We found that treatment with UDCA (which results in bile enriched with glycine and taurine conjugates of UDCA) led to some interesting effects on crystallisation of solid cholesterol. UDCA, in fact, totally prevented the precipitation of all crystal forms in isotropic bile of patients with gallstones treated with UDCA8 and was associated—in native bile—with the appearance of rather thickened atypical cholesterol crystals with multilobate edges which, in some cases, tended to decrease in size and even disappeared after prolonged observation.8 ,71 This has been described previously in in vitro dissolution studies in UDCA containing systems.78 As anticipated4 from in vitro studies the effect of UDCA on crystallisation might be due to the expansion of the liquid crystal region of the equilibrium phase diagram by reducing bile salt hydrophobicity.
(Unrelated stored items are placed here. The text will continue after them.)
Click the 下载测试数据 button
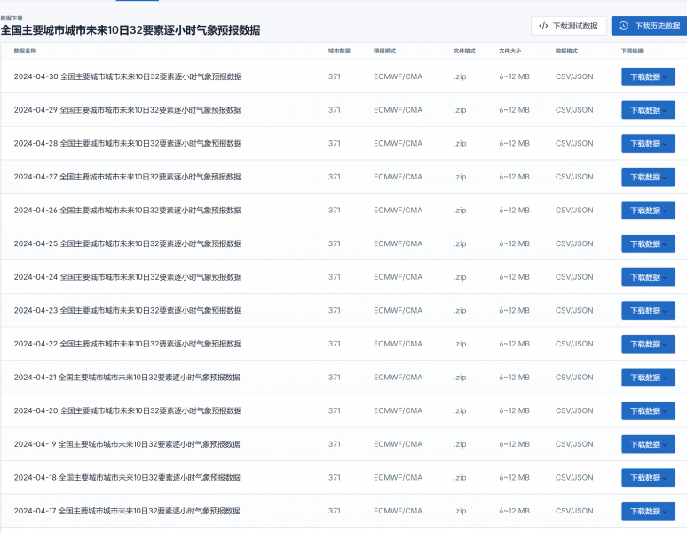 pos(568,26)
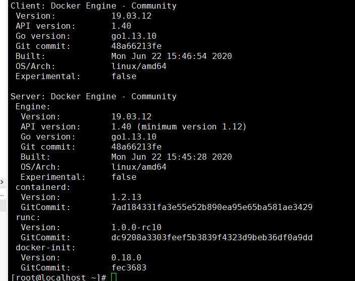Click the containerd GitCommit hash 7ad184331fa3…

pos(212,207)
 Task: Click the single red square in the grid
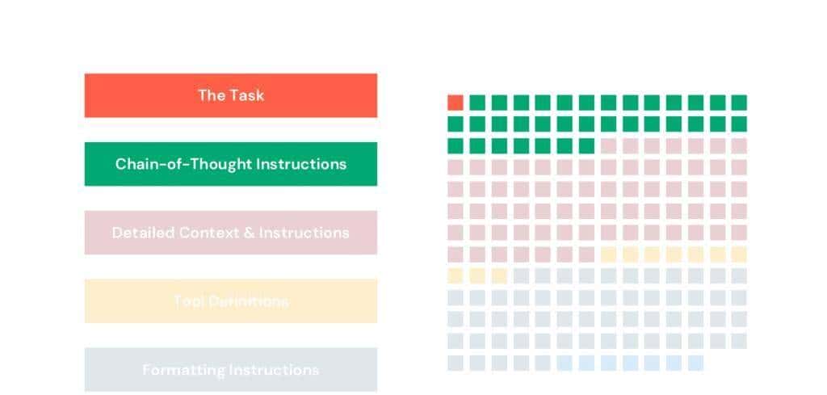pos(455,103)
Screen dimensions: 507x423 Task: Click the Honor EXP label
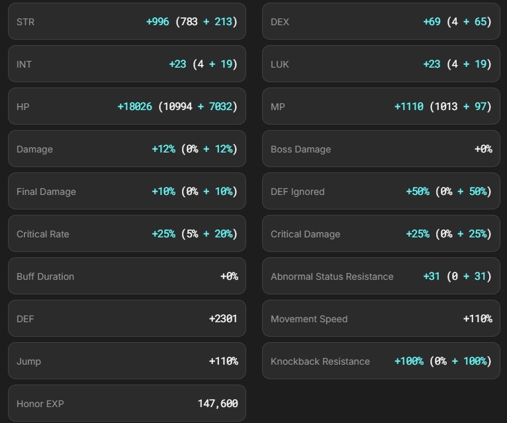(x=40, y=404)
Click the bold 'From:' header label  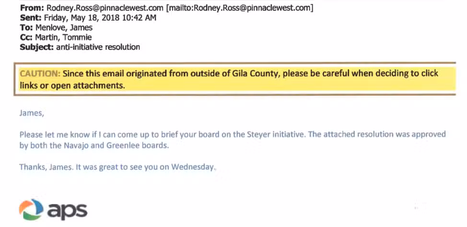32,8
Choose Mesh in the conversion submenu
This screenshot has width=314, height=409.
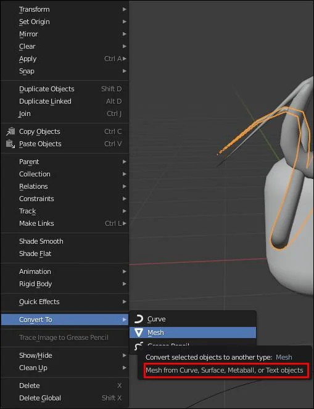click(192, 333)
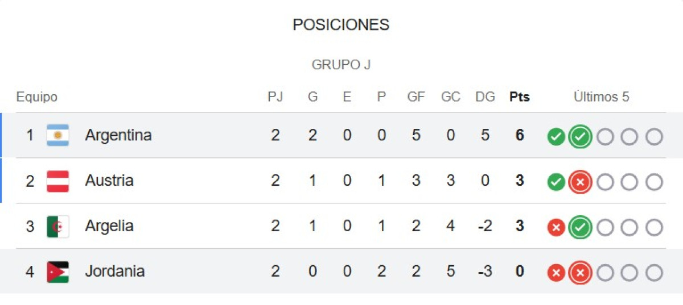Click Argentina's highlighted latest win icon

pyautogui.click(x=580, y=136)
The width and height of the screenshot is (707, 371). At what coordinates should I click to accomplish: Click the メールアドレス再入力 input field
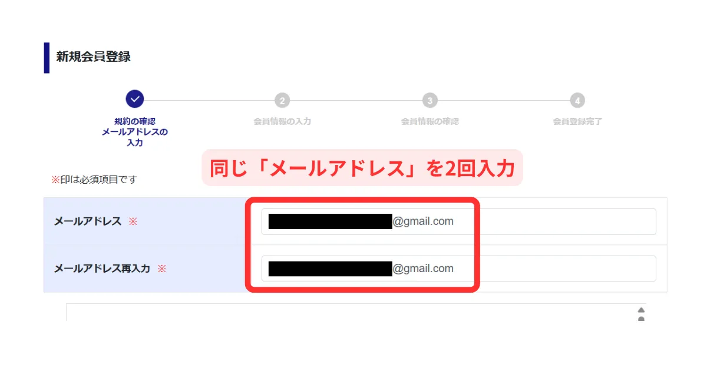pos(458,269)
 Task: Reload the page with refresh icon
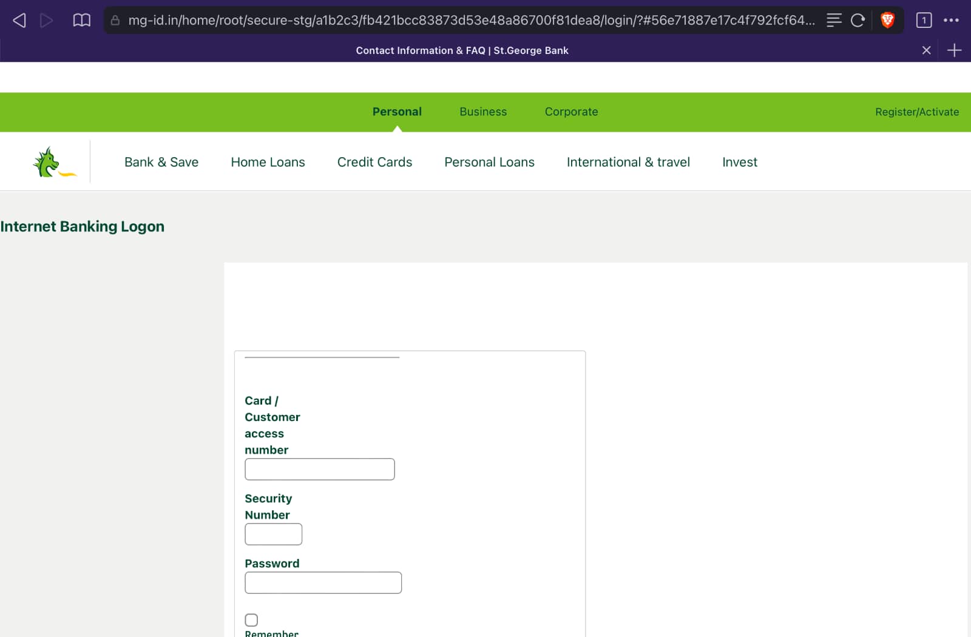click(858, 21)
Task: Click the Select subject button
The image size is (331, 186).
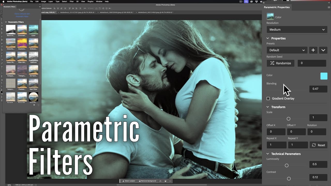Action: [x=129, y=181]
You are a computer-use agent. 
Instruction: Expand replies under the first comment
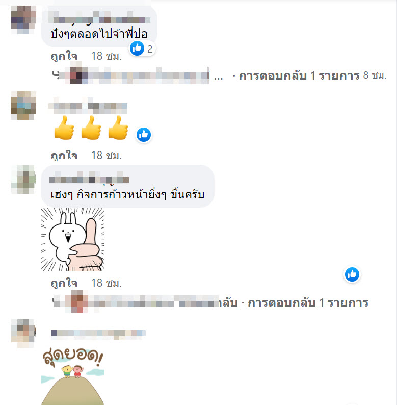(x=299, y=76)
We also found recently71 that treatment with UDCA leads to a decrease in the concentrations of various crystallisation promoting proteins (IgG, IgA, haptoglobin, and α₁-acid glycoprotein, aminopeptidase N, and total proteins) and reduces the crystallisation promoting activity of concanavalin A eluate in patients with cholesterol gallstones. This was confirmed by two independent techniques including a nephelometric assay79and microscopy.8

Conclusions

Rapid crystallisation of cholesterol in bile is as a key factor in cholesterol gallstone formation. The original observation that solid cholesterol precipitates only as characteristic plates of monohydrate cholesterol has been recently revised as filamentous, helical and tubular forms of non-hydrated cholesterol can grow together with plates and aggregates of plates in both isotropic and native bile. Several factors such as biliary proteins and lipids might act as potential cofactors of cholesterol crystallisation. The most active crystallisation of cholesterol in bile is found in patients with multiple cholesterol gallstones. Gall bladder bile enriched with the more hydrophilic bile salts, such as glycine and taurine conjugates of UDCA, inhibits cholesterol crystallisation and decreases the concentrations of crystallisation promoting biliary proteins. Exciting studies are awaited to clarify whether prevention of cholesterol gallstone formation in at-risk subjects can be effectively achieved by manipulating biliary factors which have pronucleating or antinucleating effects.